= List of United States senators in the 63rd Congress =

This is a complete list of United States senators during the 63rd United States Congress listed by seniority from March 4, 1913, to March 3, 1915.

Order of service is based on the commencement of the senator's first term. Behind this is former service as a senator (only giving the senator seniority within their new incoming class), service as vice president, a House member, a cabinet secretary, or a governor of a state. The final factor is the population of the senator's state.

Senators who were sworn in during the middle of the Congress (up until the last senator who was not sworn in early after winning the November 1914 election) are listed at the end of the list with no number.

## Stored data

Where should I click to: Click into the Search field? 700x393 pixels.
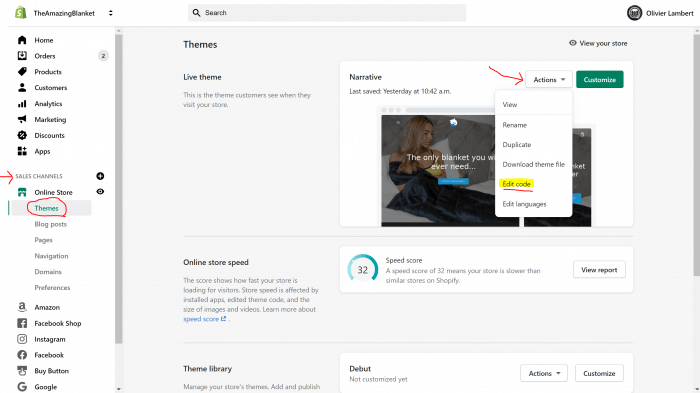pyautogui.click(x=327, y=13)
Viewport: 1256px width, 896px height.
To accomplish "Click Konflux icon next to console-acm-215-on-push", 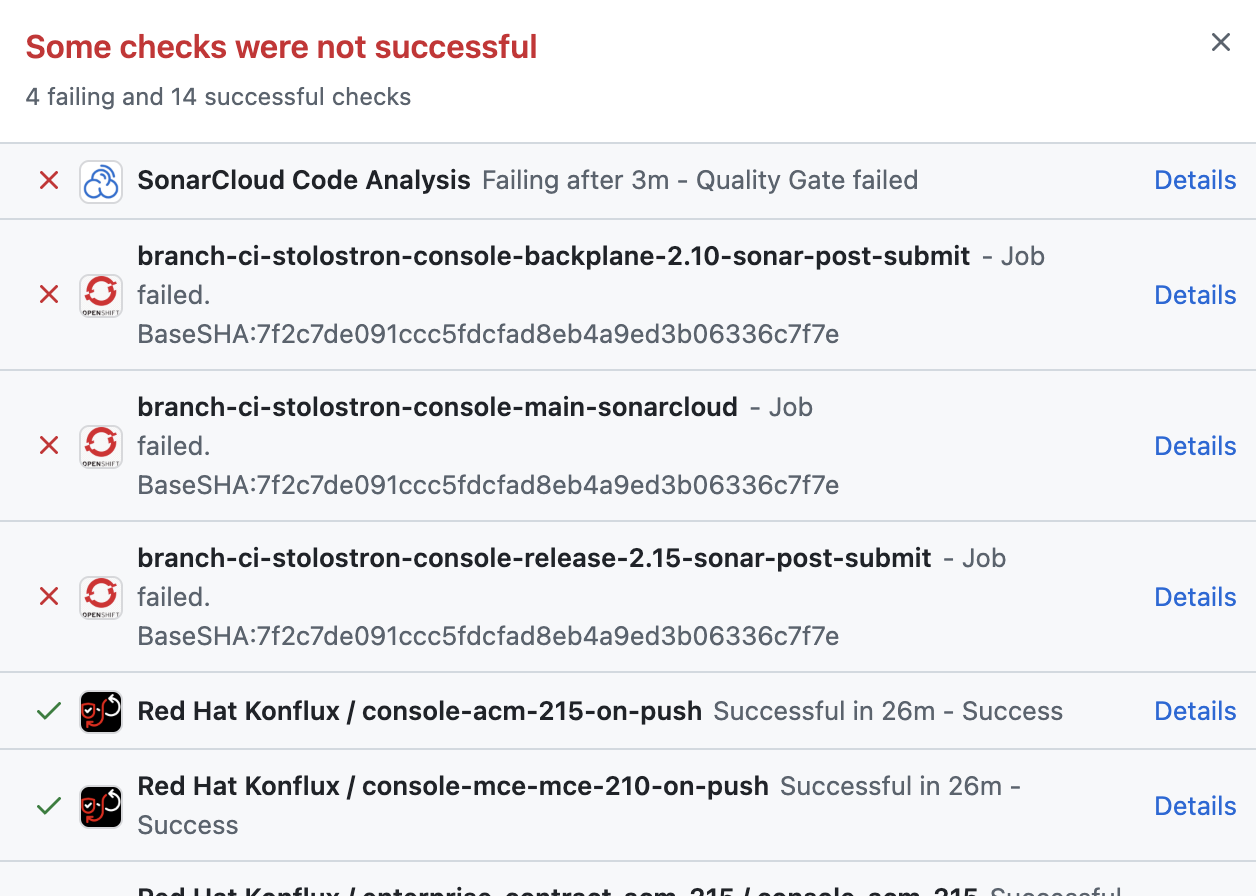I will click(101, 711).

## Task instructions
According to the 63rd Congress senators list, what is the final factor used to determine order of service?

## Full solution
The population of the senator's state.